Vajrayogini, Rubin Museum of Art, F1997.19.2 (HAR 290)

Vajrayogini, Rubin Museum of Art, F1997.19.2 (HAR 290)

Gurus, Goddesses, Corpses & Consorts: Women Across Buddhist Traditions

Within Buddhism’s long history, women, both human and divine, have fulfilled a diversity of vital roles encompassing the practice and promotion of the tradition throughout Asia. In this course, we will examine conceptions of gender and sexuality originating in early Indian Buddhism, and explore how these ideas have affected the portrayal, positions, and practices of monastic and lay women, as well as goddesses and female buddhas, across the Buddhist traditions of Asia and the West.

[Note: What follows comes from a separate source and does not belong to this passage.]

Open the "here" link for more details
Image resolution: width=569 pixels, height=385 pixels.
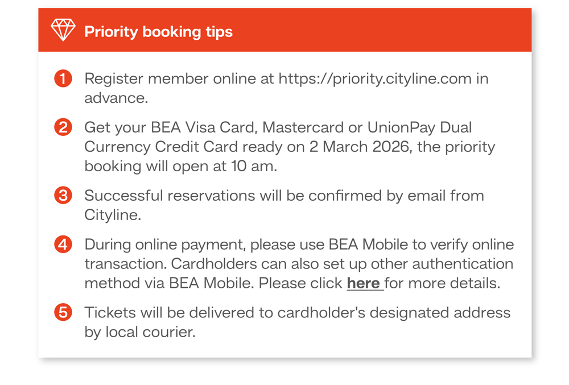[364, 283]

Worship at the Stupa (Bharhut railing), Freer Gallery of Art, F1932.26

Worship at the Stupa (Bharhut railing), Freer Gallery of Art, F1932.26

The World According to Hyecho: A Buddhist Pilgrimage through Asia

In the year 721, a young Korean Buddhist monk named Hyecho set out on what would become one of the most extraordinary journeys in the history of Buddhism. Sailing first to China, Hyecho traveled by sea and over land to visit the many Buddhist holy sites of South Asia. He wandered as far west as Arabia before turning east on the Silk Road and finding his way back to northern China. Traveling farther than any known Buddhist pilgrim, Hyecho recorded his observations and experiences in a journal, fragments of which were discovered at Dunhuang in 1908. This course employs Hyecho as our guide and his travelogue as our guidebook, through the Buddhist world in one of its most vibrant periods during which all three vehicles coexisted and the tradition had reached its full geographic expanse in Asia. We will examine the shared Buddhist worldview Hyecho knew—stories, doctrines, and practices—and the many different worlds he encountered—religious, cultural, and artistic.

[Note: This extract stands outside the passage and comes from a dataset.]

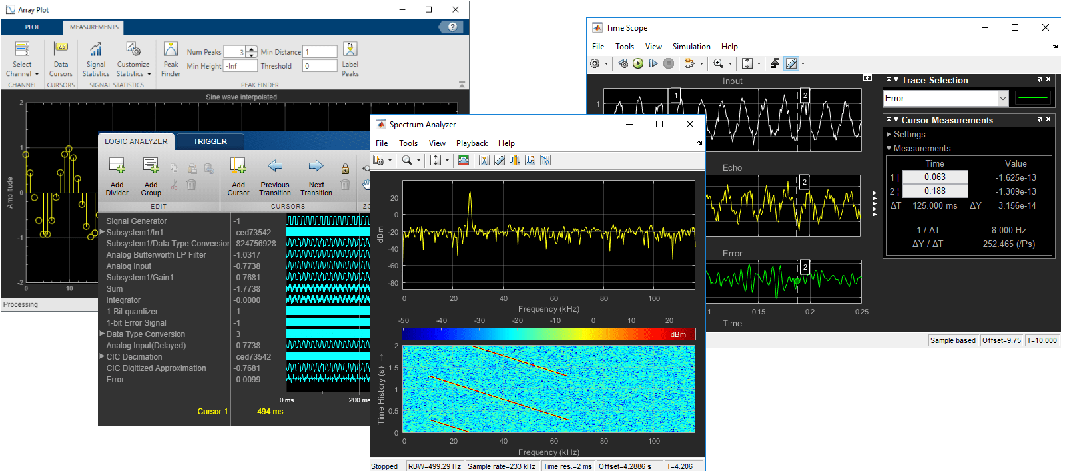This screenshot has height=473, width=1069.
Task: Toggle Cursor Measurements button in Time Scope toolbar
Action: tap(791, 63)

History of Yatadera Temple, Freer Gallery of Art, F1903.113a-c

History of Yatadera Temple, Freer Gallery of Art, F1903.113a-c

Demons, Devils & the Dead: Monsters & the Macabre across Asia

Within mainstream religious traditions and local folklore alike, the ghastly and ghoulish permeate the spiritual lives, cultural practices, and visual media of communities across Asia—from Japan to Tibet to Thailand. Frightful figures are essential to Buddhist meditative traditions, in which rotting corpses can be contemplated or your own body can be visualized as chopped up and fed to wrathful beings. Fearsome entities are integral to both oracular traditions and exorcism rituals. They can be indigenous deities who have resisted Buddhism’s ascendancy or those violently brought into the Buddhist fold. In this course we will examine the many ways monsters and the macabre manifest in the religious texts, ritual practices, and local folklore of different Asian communities. In addition to engaging primary texts, scholarly works, and “monster theory,” we will explore the rich trove of monstrous material culture from across media, from hell realm scrolls to terrifying ritual masks to modern horror films.

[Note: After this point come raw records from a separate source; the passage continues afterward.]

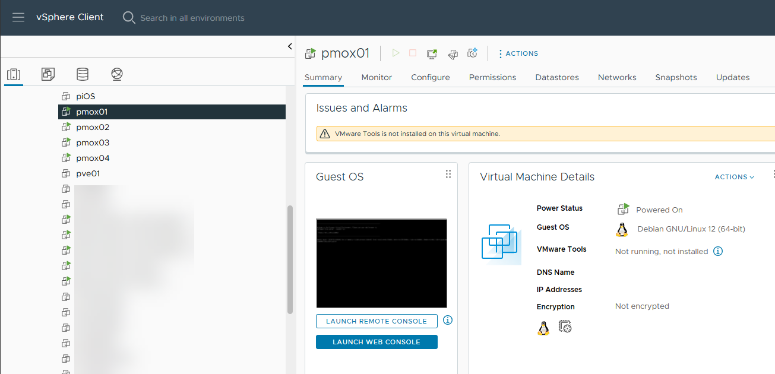Click the VMware Tools info icon
This screenshot has height=374, width=775.
coord(718,251)
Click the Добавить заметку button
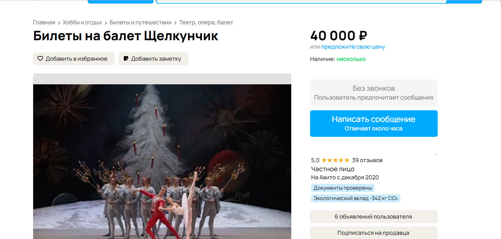This screenshot has height=239, width=501. (x=153, y=59)
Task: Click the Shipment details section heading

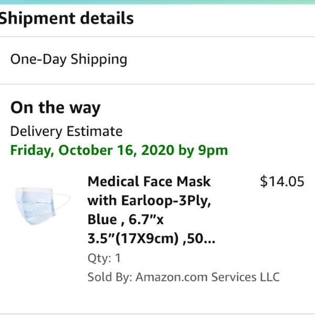Action: coord(67,18)
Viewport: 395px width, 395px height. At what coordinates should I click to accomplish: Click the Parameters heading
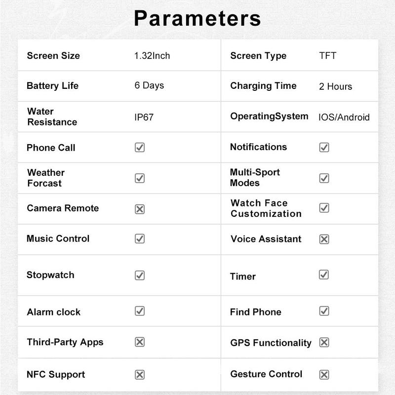pyautogui.click(x=198, y=18)
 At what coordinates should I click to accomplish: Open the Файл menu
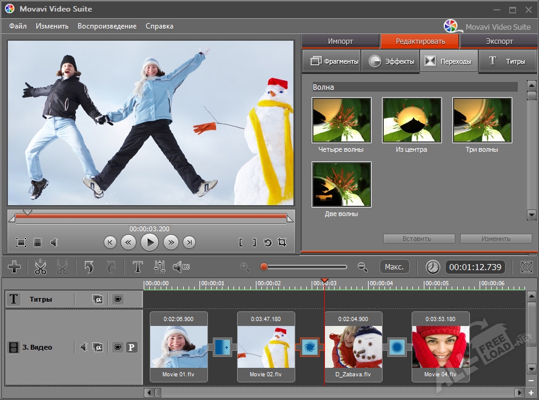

Interior of CSMVS, Mumbai, India

Interior of CSMVS, Mumbai, India

The Making of Museums in Modern Asia

Museums are places for educational enrichment and aesthetic appreciation, but they are also inherently political. They can be sites where cultural heritage is preserved, national identity is defined, and religious ideology is propagated. In this course, we will explore the origins and contemporary manifestations of the modern public museum across Asia, from Japan to India. We will first study how the collecting and exhibiting of Asian art and ethnographic objects by and for Europeans and Americans contributed to the colonial project. Shifting our focus away from the West, we will then examine how museums within Asian countries began as institutions of colonialism and became instruments of post-colonial and nationalist movements. We will also look at contemporary examples where museums and “experiences” intersect with religious fundamentalism, heritage preservation, and leisure.